Social Networking Sites
I'm not going to name any one in particular, but you know which Websites I'm talking about. There's a plethora out there. Some are generic, while some focus on specific interests and locations. Matters not; the investigators are going to find them and anything you said or wrote that is totally stupid.
The old school investigators used to get their hands on your high school annual to read about your youthful exploits. Being voted the "most likely to be incarcerated" will not get bonus points with the civil service board. But now what they'll be reading has been authored by you, not classmates.

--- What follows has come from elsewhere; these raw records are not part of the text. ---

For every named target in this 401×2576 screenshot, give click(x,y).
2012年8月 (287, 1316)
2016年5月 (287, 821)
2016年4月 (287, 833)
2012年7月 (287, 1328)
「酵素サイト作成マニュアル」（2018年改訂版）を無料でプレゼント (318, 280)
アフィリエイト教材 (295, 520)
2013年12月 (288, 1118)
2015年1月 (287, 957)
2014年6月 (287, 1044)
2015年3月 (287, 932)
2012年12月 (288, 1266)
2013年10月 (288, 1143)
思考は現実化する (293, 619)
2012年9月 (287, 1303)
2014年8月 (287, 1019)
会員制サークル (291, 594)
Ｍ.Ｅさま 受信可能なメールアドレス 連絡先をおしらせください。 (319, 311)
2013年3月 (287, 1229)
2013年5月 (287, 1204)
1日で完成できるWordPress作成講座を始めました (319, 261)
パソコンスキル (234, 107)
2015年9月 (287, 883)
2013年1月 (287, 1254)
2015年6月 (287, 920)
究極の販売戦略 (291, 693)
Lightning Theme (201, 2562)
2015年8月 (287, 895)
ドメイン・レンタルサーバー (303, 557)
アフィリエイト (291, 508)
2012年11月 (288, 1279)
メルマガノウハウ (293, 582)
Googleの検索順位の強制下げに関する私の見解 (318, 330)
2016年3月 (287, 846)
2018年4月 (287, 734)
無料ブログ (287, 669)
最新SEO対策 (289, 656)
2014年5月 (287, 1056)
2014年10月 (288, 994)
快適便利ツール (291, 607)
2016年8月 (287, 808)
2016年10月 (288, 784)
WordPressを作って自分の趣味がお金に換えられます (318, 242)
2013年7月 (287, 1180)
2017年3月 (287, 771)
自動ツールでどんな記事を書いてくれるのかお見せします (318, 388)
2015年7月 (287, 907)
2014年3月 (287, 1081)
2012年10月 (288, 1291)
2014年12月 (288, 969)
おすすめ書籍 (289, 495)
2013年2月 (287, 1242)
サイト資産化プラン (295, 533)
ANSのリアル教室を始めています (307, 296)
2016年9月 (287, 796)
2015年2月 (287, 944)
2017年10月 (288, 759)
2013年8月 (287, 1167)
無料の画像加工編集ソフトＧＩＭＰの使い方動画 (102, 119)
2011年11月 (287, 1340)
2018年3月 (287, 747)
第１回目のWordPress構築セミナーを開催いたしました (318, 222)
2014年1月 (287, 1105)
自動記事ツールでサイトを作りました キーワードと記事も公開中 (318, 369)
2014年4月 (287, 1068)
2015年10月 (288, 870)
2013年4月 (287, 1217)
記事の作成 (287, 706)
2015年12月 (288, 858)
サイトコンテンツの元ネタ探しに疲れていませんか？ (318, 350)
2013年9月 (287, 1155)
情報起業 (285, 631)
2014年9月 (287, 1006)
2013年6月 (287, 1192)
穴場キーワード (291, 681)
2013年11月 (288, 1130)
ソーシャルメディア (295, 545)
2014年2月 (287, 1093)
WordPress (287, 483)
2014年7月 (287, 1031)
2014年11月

Now, there are high-tech investigations going on with several of the social networking Websites. Most offer assistance to law enforcement. Egad! Some tricky investigator may even have a stealth site just to check you out. One cannot consider this a joke or youthful prank. Just remember if we can find it, so can others. Say if you are hired and somebody wants to create some reverse problems for you since you are now the fuzz. If you posted it and all of the nonsense, you'll reap what you sow.
Am I against these sites? No, I am not by any means. In fact, I post on one myself for professional reasons. But I am guarded about the information I provide because whatever I place there, all - and I mean all - can see it somehow or other.
I would be wary of posting party photos or referencing gang affiliations, youthful indiscretions, or any mention of your sex, drugs, and rock n' roll exploits. Remember here you are trying to obtain employment with a law enforcement agency, not get recruited by a rock band.
The point here is it's a fact that the current generation of applicants is actively participating in Internet networking - which is fine. I think it is awesome to reunite with pals or keep up with long distance friends. I just chatted with a colleague of mine in Iraq. But, think about what you are posting. If your mother or priest cannot see it without coming after you, don't do it. Your employment future could be at stake.
More Ink Issues
The other day an esteemed colleague of mine who is a gang investigator told me this story. It seems that a recruit had some questionable ink (tattoos) on his body that raised the ire of the academy staff. The recruit stated that the tats did not mean what the academy staff thought they meant. It was a youthful indiscretion, no harm done.
Then the colleague of mine was brought in to read the tattoos and give his definitions of what they meant. Bottom line, the soon to be ex-recruit was at the minimum a former gang member.
I have told you in previous columns about tattoos and police work. Some places don't allow them if they are visible at all. Others may and the policy continues to change. What is more worrisome is the symbols. You may know what they mean and it could be harmless, but how Mr. and Mrs. Average Citizen see them is often the litmus test. No, I am not anti-tattoos - I have several of my own. Just be considerate of the type, placement, and what the repercussions may be.
Let's face it; it is difficult to get that job you want in law enforcement. My goal is to keep the good stream of applicants flowing to their dream and my profession. What I do not want is for you, during one momentary lapse of reasoning, to blow your chances of getting that dream job.